Princess Mako, a niece of Emperor Naruhito, and her boyfriend, Kei Komuro, will marry by the end of the year and may start a new life in the United States, but without holding the related ritual ceremonies in a rare decision, a government source said Wednesday.
Amid public unease about their marriage due to a money dispute between Komuro’s mother and her former fiance, the princess will likely decline a lump-sum payment of up to about ¥150 million ($1.36 million) usually given to female imperial family members upon their departure from the household, the source said.
Under the current rules, female members of the imperial lose their royal status upon marrying a commoner. The marriage of the princess and Komuro, both 29, has been postponed for over two years due to a dispute over ¥4 million that the former fiance claims Komuro’s mother owes him. The sum includes money spent on Komuro’s educational expenses.
If the princess marries Komuro without traditional ceremonies, she would be the first female imperial family member to skip them in postwar Japan.
The rites are an official engagement ceremony called Nosai no Gi, in which the families of the betrothed exchange gifts, and a Choken no Gi ceremony to officially meet with the emperor and empress before marriage.
The Imperial Household Agency will consider whether it is possible under current rules not to offer the lump-sum payment, which would be financed by taxpayers’ money, in accordance with the princess’s request.
Komuro currently lives in the United States, having graduated from Fordham University’s law school in New York State with a Juris Doctor degree in May and taken the state bar examination in July. The result of the exam will be announced by mid-December and he is expected to secure a job at a law firm in the U.S.
Crown Prince Akishino, the emperor’s younger brother, has said he approves of his eldest daughter’s marriage to Komuro but suggested it would have to be welcomed by a skeptical public.

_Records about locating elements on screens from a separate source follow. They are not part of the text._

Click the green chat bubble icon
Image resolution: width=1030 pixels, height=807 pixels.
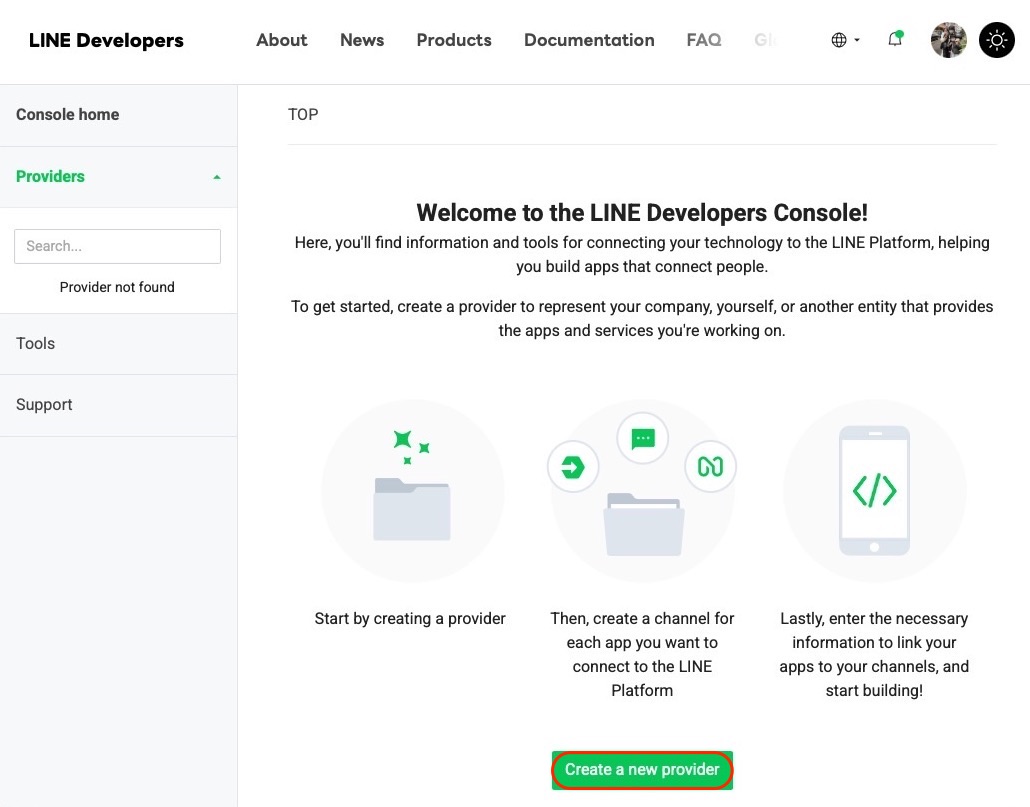click(642, 438)
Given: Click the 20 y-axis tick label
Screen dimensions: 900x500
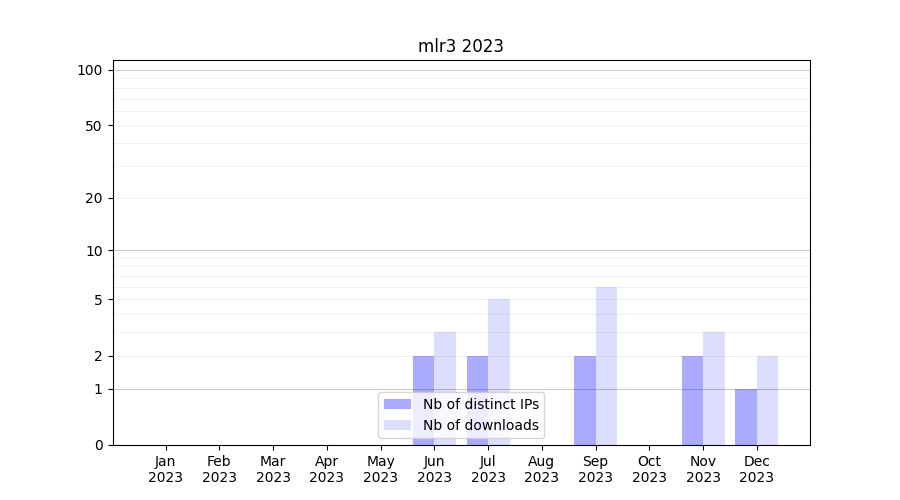Looking at the screenshot, I should 94,198.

“I mean, I approve of them getting married. The Constitution says marriage shall be based only on the mutual consent of both sexes. If that is what they really want, then I think that is something I need to respect as a parent,” the crown prince said last November at a news conference held for his 55th birthday.
In April, Komuro issued a statement seeking to correct what he called misunderstandings among the public about his mother’s financial status, and said his wish to marry the princess has not changed.
Princess Mako, who said last November the marriage was a “necessary choice” for the couple, indicated her hope that the statement to address the monetary dispute would help gain more public understanding of his stance.
“I would appreciate if people could understand there were various circumstances (behind the dispute) by reading the document,” the princess was quoted as saying by an official of the Imperial Household Agency.
Shortly after releasing the statement, Komuro offered to make a payment to his mother’s former fiance in an effort to settle the money dispute.
The former fiance also expressed his desire to enter negotiations, saying the planned marriage and the dispute were separate issues. But there has been no progress in efforts to settle the case since then.
The couple’s marriage may influence Japan’s ongoing debate to address its shrinking number of imperial family members, as the government is considering allowing female members to retain their royal status even after marrying commoners.
Princess Mako’s brother Prince Hisahito, 14, who is second in line to the imperial throne, is the only heir of his generation as the Imperial House Law states that only males with male lineal descent from emperors can ascend the Chrysanthemum Throne.
Komuro and Princess Mako, Crown Prince Akishino’s eldest daughter, met in 2012 as students at International Christian University in Tokyo. They were unofficially engaged in September 2017.
Komuro, who previously worked at a Tokyo law firm as a paralegal, started studying at the New York law school in August 2018 after his planned marriage with the princess was abruptly delayed following reports of the financial dispute.